APPLETON, Wis. (WFRV) Hmong leaders state and local politicians gathered to provide answers for a community with many questions about the issue of deportation.
Bee Yang, Advisor to Hmong American Partnership says, “There’s a lot of fear in the community, many believe that as long as they don’t have their citizenship that they’re going to get deported if they do anything wrong.”
Members in the audience shared stories of family members who fought during the Vietnam war and others shared the pain of possibly having a family member sent back to Laos.
The department of state wants to send back Hmong who pose a threat to the community and those with final orders of removal, but community leaders say exceptions need to be made.

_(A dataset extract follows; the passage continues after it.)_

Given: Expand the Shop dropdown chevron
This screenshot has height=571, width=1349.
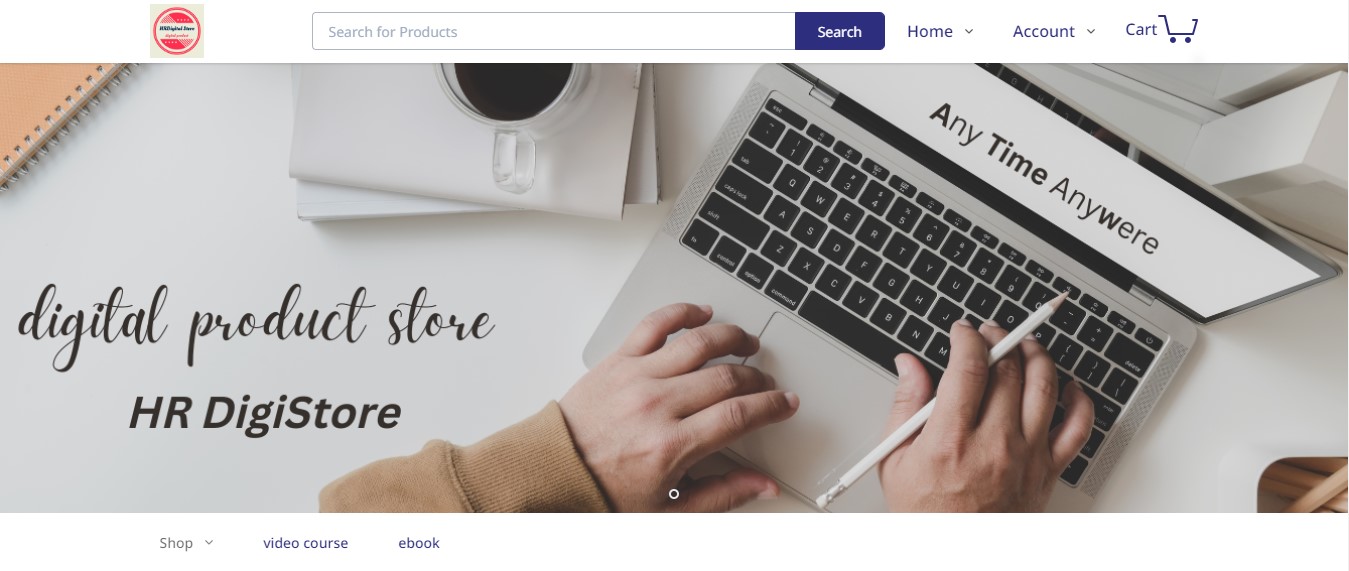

Yang says, “just because we made some mistakes or we did something wrong and deport children of men who have died for this country, who have already served their time, paid their dues to society, They’re living a good life. The sentiment in the community, the Hmong community is that we really aren’t just another class of immigrants. We were allies to America. We fought a war in a neutral country that the U.S. couldn’t be in so they used us.”
Hmong community leaders plan to support all their members, regardless of brushes with the law,
Chai Moua, Community Power Coalition Director, Freeedom Inc. says, “We’ve seen that history in the United States we’ve seen how we pitted people against each other and we don’t want this to be an issue where folks are pitted against each other fighting for their own survival.”
Minnesota Congresswoman Betty McCollum has introduced a bill to stop deportation for 72 months for individuals with final orders for removal.
This would allow time to have their immigration case reviewed.